In quarta ginnasio eravamo in quaranta. Era il ’79. In quinta arrivammo in venti. Al di là dei bocciati, molti cambiarono scuola o indirizzo. Tra chi cambiò c’era Ernesto Tomasini. Ernesto cambiò scuola ma i pochi mesi passati insieme a noi non si cancellarono. La nostra amicizia dura fino ad oggi. Forse fummo una classe anomala, ci frequentiamo ancora, abbiamo coinvolto i coniugi e i figli si conoscono. Ernesto adesso vive a Londra, ma torna spesso a Palermo dove abitano i suoi inossidabili genitori e ci vediamo sempre, anche solo per un saluto, un caffè, un aperitivo.

Perché vi racconto questa storia? Perché Ernesto, in arte Ernesto Tomasini, è oramai un artista famoso in Europa, un performer come si dice adesso. Ha inciso dischi importanti, vanta collaborazioni illustri, canta, recita, fa il doppiatore. Qui da noi? Semisconosciuto. Così appena ho saputo che il 20 gennaio 2016 sarà il primo, dico il primo, artista italiano al quale saranno aperte le porte della Royal Accademy of Drammatic Arts di Londra per tenere un concerto, una masterclass, il mio orgoglio di compagna di scuola, di amica, di palermitana partigiana, di italiana sciovinista ha avuto un sussulto. Ma possibile che nessuno ne parli???!!!

Ernesto già al ginnasio per noi era una star. Ci cantava, con le voci di tutti i personaggi, le canzoni dei film Disney, disegnava così bene che lo presero nel team giovani che disegnò “Red e Toby nemici amici”. Disegnò soprattutto per me una Cenerentola nella quale tutti i personaggi avevano le facce dei nostri compagni di classe e la intitolò “Federentola”. Sono anni che lo prego di scovarla nei suoi cassetti. Ci invitò per il suo quindicesimo compleanno a casa sua venendoci a prendere con le carrozzelle a piazza Politeama. Faceva spettacolo sempre e comunque. Si è poi laureato a Palermo rappresentando, sì, proprio così rappresentando, la sua tesi sul travestitismo nella storia del teatro, davanti a tutta la commissione.

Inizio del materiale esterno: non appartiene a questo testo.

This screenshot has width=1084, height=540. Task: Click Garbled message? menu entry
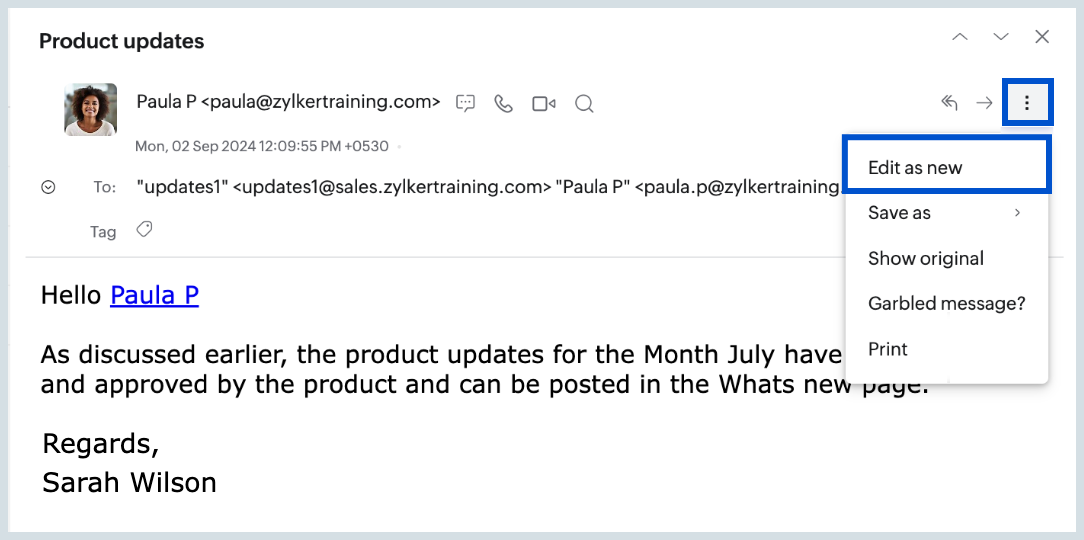[946, 304]
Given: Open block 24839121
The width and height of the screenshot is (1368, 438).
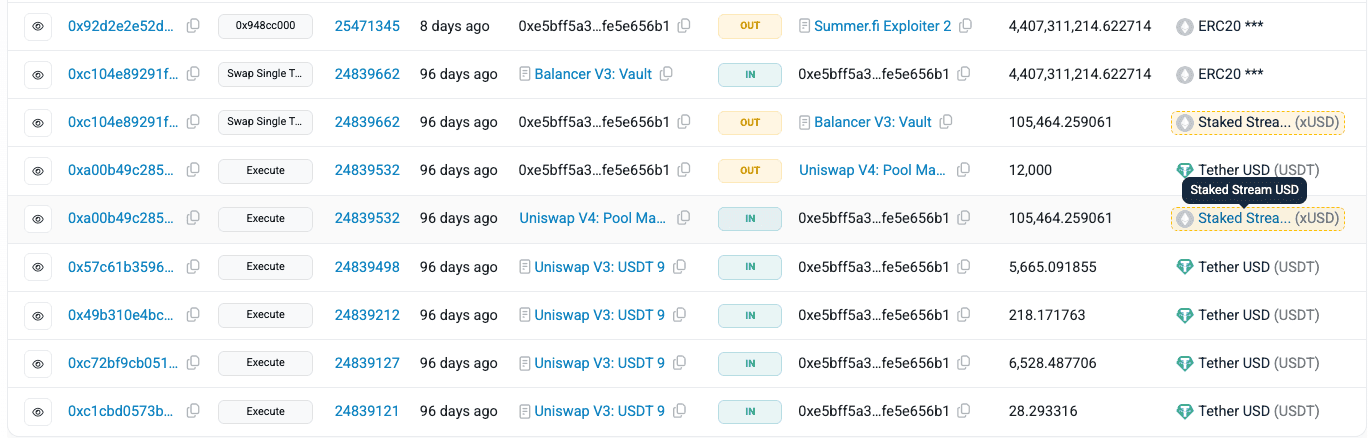Looking at the screenshot, I should [x=367, y=411].
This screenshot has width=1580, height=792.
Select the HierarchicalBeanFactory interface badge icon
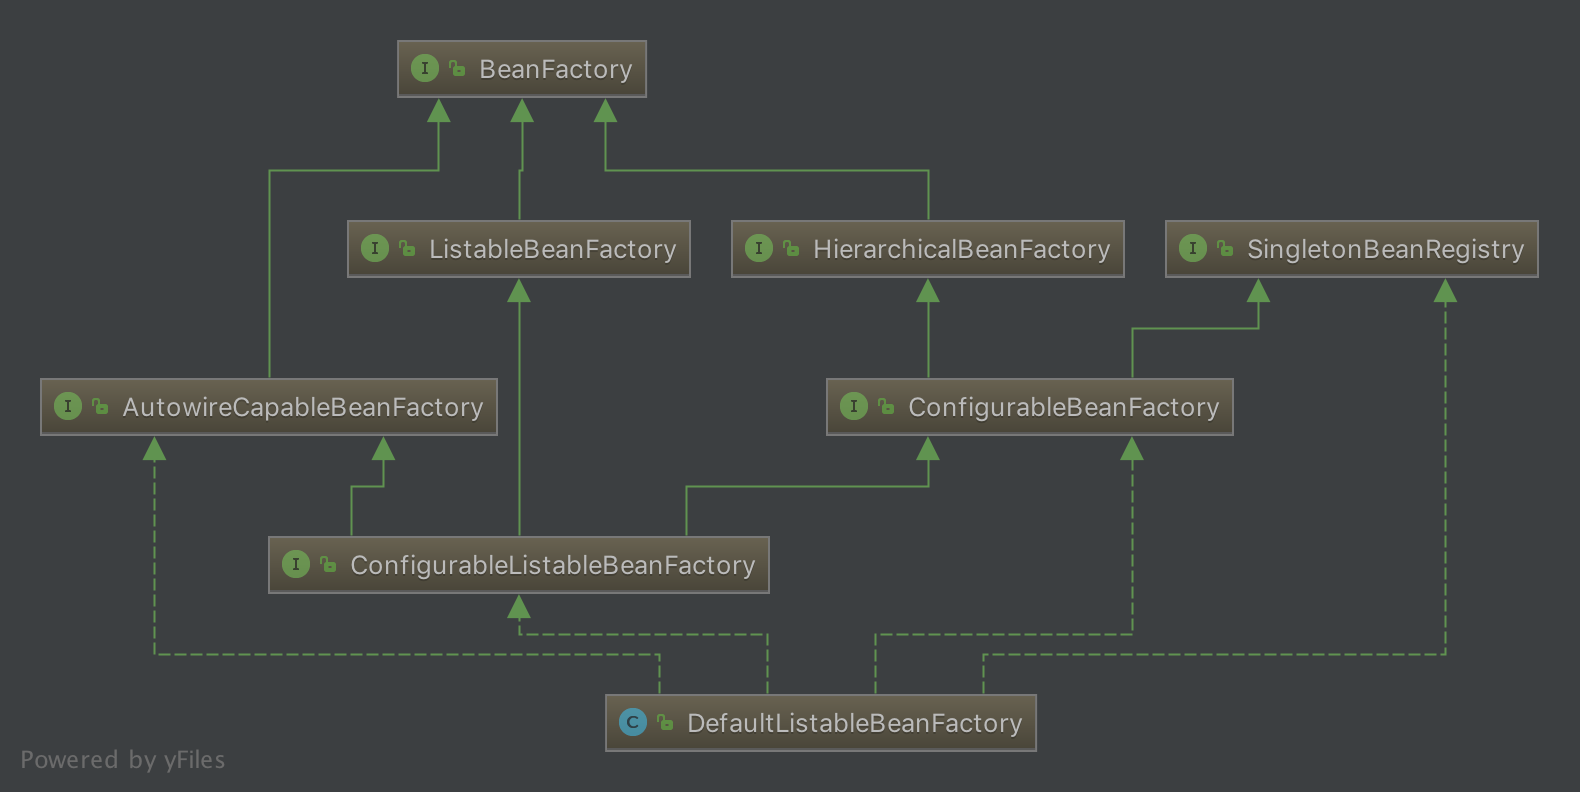pyautogui.click(x=759, y=248)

Poi si trasferì definitivamente a Londra, ma ad ogni suo spettacolo, ogni suo successo, al di fuori di questa terra ahimè, noi, compagne e compagni di scuola, amici ed amiche, siamo stati sempre informati e, quando abbiamo potuto, siamo stati presenti. Qui a Palermo abbiamo scatenato un putiferio festoso al cinema Fiamma, coinvolgendo l’intera sala, quando proiettarono il film di Alfonso Cuaròn, “I figli degli uomini”, dove Ernesto si vedeva in un piccolo fotogramma e lo abbiamo applaudito fino a spellarci le mani al teatro Biondo nell’Aida di Roberta Torre dove era protagonista. E poi lo seguiamo sul web, nei video, in tournée, fieri di un talento autentico, di una voce che copre quattro ottave e spazia dal basso profondo al soprano.

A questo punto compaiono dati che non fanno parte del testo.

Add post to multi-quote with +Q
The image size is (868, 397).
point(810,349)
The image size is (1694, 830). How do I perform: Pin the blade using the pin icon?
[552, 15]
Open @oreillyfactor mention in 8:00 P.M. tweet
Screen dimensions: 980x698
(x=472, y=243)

Nel 2013 è stato inserito dalla Presidenza della Repubblica tra le “Eccelenze Italiane” e adesso salirà in cattedra nella scuola di teatro più prestigiosa al mondo, la scuola di Peter O’Toole, Vivien Leigh, Anthony Hopkins e via dicendo, per raccontare agli inglesi, a casa loro, la nobile arte del teatro. Eppure l’anno scorso cantò in piazza, al Politeama, pochi lo ricordano, pochi erano presenti, era la notte di San Silvestro, e poi è un cantante “di nicchia” e poi… c’era la neve.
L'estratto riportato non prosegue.